The violent kind raconte l'histoire d'une bande de bikers partis fêter l'anniversaire de la mère de l'un d'entre eux dans une ferme isolée en pleine forêt. Un fois la fête terminée il ne reste qu'une poignée de personnes qui vont recevoir la visite d'une bien étrange bande de voyous semblant sortir directement des années cinquante...
Effectivement au niveau de l'originalité et de sa capacité à sans cesse chambouler les attentes du spectateur The violent kid se pose là. Le film des Butcher brothers commence comme une chronique traitant de la violence des bandes pour glisser doucement vers le fantastique à base de fantômes avant d'aller joyeusement vers l'horreur du film de possession tout en flirtant avec la science fiction et le home invasion radicale. Le problème c'est que le film part tellement dans tous les sens que l'on finit par vraiment se demander vers quoi les deux réalisateurs tentent vainement d'aller. A force de tout mélanger de manière aussi anarchique le film donne très vite la sensation d'un gros portnawak tendance gros gloubiboulga mal digéré. Les intentions sont sans doute louables mais l'étrangeté bricolée du film lasse bien plus vite qu'elle ne fascine. Malheureusement si l'on es dans un premier temps séduit par l'univers foutraque du film on es aussi très vite agacer par cette sensation que le film part un peu dans tous les sens pour masquer surtout qu'il ne va finalement pas bien loin.
The violent kind est aussi fortement plombé par un groupe de comédiens totalement en roue libre et pas spécialement convaincant. La palme de la médiocrité revenant à la petite bande gesticulante et horripilante sortant des années cinquante. Les personnages totalement déglingués et hors normes peuvent être parfois aussi ridicule que effrayant comme le héros de l'excellent The lost ou encore le regretté Dennis Hopper dans Blue Velvet mais dans The violent kind ils restent le plus souvent des pantins ridicules et grotesques. Du rocker gesticulant en citant James Dean au dandy à cran d'arrêt en passant par le gros dur qui lèche du film étirable parce que il adore le plastique (??) difficile de trouver dans cette galerie des monstres des personnages plus effrayant que artificiellement azimutés. Au bout du compte on s'ennuie donc très vite, on soupire et plus emmerdant on sourit finalement au dépends du film et de ses situations grotesques. Tout devient tellement artificiel , que tout devient inoffensif que ce soit la folie, la violence comme l'étrangeté des situations.
The violent kind est donc bel et bien un ovni et un film bizarre mais faute d'une ligne directrice solide, d'une solide mise en scène, d'acteurs charismatiques et convaincants le film ne va jamais plus loin que l'expérience étrange d'un film autre. Pour le reste, le film des Butchers brothers qui devait être un électrochoc reste un objet étrange mais pour moi assez vain.

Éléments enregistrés
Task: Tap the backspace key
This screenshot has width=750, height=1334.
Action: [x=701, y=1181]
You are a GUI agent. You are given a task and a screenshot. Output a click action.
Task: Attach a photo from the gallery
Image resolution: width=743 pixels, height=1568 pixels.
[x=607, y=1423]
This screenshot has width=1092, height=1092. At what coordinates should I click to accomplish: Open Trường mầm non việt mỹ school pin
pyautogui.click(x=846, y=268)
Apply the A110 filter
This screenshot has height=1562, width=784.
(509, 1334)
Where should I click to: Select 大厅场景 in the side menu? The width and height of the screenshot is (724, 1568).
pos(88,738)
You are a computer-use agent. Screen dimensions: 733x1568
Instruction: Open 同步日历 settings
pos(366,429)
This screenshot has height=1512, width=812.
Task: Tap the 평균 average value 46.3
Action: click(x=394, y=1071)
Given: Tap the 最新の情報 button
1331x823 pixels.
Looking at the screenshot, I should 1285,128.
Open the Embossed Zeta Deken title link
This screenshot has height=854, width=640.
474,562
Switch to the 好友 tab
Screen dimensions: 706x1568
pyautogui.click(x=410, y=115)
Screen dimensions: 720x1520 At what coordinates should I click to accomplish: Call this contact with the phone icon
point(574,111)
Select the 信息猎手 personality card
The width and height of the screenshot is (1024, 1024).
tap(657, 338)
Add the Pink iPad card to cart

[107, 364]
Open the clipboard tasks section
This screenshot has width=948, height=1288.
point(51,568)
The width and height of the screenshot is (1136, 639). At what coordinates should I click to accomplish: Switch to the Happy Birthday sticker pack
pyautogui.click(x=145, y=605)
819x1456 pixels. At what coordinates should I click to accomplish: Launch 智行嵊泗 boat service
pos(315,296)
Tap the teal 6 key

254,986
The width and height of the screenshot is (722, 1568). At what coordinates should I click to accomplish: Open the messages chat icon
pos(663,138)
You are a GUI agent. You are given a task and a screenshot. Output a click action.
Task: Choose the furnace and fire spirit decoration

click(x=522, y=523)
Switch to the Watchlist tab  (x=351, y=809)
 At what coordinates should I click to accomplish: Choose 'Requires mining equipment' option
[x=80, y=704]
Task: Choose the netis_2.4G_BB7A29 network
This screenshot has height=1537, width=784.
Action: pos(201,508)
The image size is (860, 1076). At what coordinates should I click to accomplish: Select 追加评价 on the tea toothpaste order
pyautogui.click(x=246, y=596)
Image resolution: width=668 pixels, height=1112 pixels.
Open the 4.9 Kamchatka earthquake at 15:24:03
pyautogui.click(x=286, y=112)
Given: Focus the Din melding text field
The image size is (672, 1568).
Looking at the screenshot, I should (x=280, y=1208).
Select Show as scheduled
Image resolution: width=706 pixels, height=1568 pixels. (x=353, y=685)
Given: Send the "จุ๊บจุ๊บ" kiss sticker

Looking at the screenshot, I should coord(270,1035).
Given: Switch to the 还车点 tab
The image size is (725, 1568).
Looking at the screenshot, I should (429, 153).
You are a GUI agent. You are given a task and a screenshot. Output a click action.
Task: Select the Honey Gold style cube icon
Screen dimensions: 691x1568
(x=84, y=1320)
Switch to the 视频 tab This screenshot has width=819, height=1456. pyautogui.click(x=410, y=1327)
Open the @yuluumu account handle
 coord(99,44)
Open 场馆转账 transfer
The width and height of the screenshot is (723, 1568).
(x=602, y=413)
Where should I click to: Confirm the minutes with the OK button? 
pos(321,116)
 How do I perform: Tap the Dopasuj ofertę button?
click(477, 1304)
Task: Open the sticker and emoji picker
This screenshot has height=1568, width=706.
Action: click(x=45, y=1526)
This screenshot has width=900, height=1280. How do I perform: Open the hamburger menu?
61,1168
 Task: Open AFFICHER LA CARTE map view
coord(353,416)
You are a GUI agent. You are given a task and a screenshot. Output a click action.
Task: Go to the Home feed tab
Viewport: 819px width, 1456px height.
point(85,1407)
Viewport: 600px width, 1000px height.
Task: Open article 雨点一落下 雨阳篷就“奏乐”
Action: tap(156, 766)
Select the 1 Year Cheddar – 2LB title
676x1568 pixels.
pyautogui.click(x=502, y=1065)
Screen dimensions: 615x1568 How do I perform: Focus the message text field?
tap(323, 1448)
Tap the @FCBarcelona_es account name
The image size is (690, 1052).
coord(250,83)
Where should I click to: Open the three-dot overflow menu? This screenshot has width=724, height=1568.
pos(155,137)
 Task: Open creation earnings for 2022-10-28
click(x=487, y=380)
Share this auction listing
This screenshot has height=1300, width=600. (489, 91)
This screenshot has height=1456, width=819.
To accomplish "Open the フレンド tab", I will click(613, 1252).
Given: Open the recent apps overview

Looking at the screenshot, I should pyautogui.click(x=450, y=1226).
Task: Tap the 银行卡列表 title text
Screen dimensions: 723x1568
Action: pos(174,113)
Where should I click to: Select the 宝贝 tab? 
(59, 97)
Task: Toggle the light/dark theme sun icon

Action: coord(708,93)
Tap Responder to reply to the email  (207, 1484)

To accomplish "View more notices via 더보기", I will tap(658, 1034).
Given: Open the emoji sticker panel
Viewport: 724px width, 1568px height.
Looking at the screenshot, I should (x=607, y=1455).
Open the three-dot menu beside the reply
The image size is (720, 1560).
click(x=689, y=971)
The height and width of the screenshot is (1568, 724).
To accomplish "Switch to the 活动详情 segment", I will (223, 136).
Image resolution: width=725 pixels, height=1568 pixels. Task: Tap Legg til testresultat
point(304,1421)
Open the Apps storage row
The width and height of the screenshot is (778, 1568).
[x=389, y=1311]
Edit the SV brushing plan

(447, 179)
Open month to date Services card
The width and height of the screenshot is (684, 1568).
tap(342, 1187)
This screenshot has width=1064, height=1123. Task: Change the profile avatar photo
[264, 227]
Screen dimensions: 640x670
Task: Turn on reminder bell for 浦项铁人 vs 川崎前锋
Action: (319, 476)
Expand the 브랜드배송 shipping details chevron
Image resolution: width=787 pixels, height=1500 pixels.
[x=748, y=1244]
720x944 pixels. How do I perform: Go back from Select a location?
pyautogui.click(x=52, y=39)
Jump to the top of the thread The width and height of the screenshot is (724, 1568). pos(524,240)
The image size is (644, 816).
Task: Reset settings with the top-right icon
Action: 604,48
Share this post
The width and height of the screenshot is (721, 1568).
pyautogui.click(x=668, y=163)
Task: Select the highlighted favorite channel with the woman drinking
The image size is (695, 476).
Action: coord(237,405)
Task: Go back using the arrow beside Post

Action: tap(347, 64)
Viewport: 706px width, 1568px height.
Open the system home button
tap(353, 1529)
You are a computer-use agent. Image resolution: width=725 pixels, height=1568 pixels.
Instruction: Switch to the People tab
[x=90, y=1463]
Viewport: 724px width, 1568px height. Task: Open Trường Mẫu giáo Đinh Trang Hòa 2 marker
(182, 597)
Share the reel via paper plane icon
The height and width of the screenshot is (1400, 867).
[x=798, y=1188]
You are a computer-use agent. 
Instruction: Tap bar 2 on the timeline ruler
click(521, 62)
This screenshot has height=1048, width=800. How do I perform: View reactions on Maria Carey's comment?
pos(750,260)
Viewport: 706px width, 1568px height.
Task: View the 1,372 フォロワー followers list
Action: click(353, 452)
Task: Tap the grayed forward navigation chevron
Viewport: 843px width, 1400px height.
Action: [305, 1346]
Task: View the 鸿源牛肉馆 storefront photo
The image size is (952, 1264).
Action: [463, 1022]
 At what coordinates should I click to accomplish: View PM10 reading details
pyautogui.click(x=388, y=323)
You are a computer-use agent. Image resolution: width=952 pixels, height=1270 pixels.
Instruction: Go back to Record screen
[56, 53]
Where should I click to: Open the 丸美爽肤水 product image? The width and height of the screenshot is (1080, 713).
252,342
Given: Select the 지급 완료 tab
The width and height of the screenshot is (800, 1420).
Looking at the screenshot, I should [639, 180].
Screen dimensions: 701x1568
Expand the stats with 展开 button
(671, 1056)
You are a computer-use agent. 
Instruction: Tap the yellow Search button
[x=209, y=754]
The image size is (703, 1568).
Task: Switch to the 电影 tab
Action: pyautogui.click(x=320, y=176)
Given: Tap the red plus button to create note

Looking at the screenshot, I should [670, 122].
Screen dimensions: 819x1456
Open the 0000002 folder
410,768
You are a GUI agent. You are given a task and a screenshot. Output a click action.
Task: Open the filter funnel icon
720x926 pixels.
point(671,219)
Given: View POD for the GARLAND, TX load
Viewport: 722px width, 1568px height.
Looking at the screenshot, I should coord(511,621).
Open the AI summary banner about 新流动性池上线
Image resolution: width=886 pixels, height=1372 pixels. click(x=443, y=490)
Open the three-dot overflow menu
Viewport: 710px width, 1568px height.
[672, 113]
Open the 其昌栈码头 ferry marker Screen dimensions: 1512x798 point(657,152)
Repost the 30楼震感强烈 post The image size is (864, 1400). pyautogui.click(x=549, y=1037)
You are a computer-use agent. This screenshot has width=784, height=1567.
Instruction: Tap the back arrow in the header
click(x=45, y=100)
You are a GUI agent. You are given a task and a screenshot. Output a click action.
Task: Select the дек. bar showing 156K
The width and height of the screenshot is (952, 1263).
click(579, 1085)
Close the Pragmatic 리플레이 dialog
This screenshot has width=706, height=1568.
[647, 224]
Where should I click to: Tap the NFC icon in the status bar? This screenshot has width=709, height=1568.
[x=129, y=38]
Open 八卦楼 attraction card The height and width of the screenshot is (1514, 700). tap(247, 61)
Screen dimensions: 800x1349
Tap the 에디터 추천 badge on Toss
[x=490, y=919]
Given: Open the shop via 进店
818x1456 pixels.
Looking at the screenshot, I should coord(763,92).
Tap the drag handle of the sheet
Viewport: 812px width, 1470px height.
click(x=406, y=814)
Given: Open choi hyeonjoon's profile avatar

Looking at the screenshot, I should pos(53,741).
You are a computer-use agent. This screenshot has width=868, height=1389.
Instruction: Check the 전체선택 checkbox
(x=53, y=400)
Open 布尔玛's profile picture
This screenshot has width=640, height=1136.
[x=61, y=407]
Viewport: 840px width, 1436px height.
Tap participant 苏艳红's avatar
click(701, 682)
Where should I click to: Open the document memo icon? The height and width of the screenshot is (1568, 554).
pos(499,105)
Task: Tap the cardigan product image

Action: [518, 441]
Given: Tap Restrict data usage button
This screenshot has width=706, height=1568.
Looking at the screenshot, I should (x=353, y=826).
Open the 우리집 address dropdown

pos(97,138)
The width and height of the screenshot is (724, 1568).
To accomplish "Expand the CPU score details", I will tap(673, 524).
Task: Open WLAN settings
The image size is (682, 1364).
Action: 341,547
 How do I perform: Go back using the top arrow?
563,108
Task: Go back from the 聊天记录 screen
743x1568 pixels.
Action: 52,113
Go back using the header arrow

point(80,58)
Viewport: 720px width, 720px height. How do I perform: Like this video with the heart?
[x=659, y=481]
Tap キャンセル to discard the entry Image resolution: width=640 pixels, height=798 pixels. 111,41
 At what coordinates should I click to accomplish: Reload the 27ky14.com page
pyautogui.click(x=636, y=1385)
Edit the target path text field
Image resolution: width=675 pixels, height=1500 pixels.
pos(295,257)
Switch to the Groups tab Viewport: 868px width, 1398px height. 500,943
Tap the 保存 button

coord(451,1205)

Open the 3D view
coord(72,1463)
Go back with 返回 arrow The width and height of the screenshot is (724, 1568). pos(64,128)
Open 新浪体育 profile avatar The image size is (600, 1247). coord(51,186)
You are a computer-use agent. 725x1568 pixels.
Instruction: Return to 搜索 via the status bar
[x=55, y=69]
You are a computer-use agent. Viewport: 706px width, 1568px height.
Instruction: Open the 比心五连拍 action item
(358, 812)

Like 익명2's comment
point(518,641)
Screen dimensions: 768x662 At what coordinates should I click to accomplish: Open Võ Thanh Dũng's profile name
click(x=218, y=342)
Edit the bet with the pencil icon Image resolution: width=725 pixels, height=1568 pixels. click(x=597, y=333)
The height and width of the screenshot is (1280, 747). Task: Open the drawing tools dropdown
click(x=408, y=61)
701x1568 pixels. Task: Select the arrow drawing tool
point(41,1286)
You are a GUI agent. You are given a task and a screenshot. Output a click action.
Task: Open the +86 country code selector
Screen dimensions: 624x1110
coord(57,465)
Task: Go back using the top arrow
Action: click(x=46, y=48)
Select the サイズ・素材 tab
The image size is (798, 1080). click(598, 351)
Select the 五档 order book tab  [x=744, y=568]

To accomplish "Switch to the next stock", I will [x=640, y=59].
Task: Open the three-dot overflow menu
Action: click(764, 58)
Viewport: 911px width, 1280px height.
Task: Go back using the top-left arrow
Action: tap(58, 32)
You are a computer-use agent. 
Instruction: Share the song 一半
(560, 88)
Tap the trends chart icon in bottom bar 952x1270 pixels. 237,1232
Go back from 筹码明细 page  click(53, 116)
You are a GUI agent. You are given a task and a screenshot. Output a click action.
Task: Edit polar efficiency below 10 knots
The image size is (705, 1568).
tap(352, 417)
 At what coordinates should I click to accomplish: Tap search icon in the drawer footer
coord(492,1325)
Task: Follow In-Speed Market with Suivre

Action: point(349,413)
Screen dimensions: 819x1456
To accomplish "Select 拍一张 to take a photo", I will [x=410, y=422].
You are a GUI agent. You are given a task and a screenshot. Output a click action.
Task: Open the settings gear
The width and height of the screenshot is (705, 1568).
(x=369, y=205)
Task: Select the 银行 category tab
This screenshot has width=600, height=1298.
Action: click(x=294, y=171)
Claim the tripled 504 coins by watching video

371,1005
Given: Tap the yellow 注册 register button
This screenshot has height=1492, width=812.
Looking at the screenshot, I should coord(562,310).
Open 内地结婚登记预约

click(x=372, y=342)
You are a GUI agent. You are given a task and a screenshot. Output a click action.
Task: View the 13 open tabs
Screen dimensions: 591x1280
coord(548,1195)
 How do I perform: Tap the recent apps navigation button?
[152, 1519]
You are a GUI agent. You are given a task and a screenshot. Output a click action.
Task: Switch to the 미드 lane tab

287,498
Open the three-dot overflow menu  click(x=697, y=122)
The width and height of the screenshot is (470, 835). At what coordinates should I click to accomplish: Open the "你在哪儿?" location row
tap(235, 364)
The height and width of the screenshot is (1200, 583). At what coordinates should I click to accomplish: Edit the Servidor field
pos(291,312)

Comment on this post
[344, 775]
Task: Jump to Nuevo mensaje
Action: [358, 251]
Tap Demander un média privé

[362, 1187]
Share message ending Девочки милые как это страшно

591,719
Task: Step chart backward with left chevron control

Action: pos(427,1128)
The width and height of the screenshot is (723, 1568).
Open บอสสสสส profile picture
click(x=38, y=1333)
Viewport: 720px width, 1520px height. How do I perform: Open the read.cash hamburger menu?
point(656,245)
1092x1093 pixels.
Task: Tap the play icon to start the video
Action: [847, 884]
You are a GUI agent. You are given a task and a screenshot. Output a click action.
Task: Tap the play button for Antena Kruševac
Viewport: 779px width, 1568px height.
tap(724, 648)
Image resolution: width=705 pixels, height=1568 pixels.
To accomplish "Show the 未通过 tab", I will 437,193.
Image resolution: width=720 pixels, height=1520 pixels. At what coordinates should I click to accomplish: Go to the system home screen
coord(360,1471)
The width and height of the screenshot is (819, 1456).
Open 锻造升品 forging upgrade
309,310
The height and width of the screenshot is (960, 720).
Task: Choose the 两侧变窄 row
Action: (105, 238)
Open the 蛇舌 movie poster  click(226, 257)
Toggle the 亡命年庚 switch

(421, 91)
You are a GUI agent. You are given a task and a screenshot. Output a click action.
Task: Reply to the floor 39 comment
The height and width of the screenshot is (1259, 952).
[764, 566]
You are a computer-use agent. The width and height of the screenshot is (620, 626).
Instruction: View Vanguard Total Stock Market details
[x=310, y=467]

Série de tâches ->
**1.** Résumez en deux phrases la critique du film The violent kind.
**2.** Relevez chaque ligne des enregistrements qui contient la chaîne « three ».
Le texte et les enregistrements n'ont aucun lien entre eux.

Solutions proposées ->
**1.** The violent kind suit une bande de bikers réunis dans une ferme isolée en forêt, où les derniers présents reçoivent la visite d'étranges voyous semblant sortir des années cinquante. Le film glisse de la chronique sur la violence des bandes vers le fantastique, la possession, la science-fiction et le home invasion, mais la critique juge que ce mélange anarchique, des comédiens peu convaincants et l'absence de ligne directrice solide en font un objet étrange et assez vain, qui lasse plus vite qu'il ne fascine.

**2.**
Where should I click to: Open the three-dot overflow menu? This screenshot has width=724, height=1568.
Open the three-dot menu beside the reply
Open the three-dot overflow menu
Task: Open the three-dot overflow menu
Open the three-dot overflow menu  click(x=697, y=122)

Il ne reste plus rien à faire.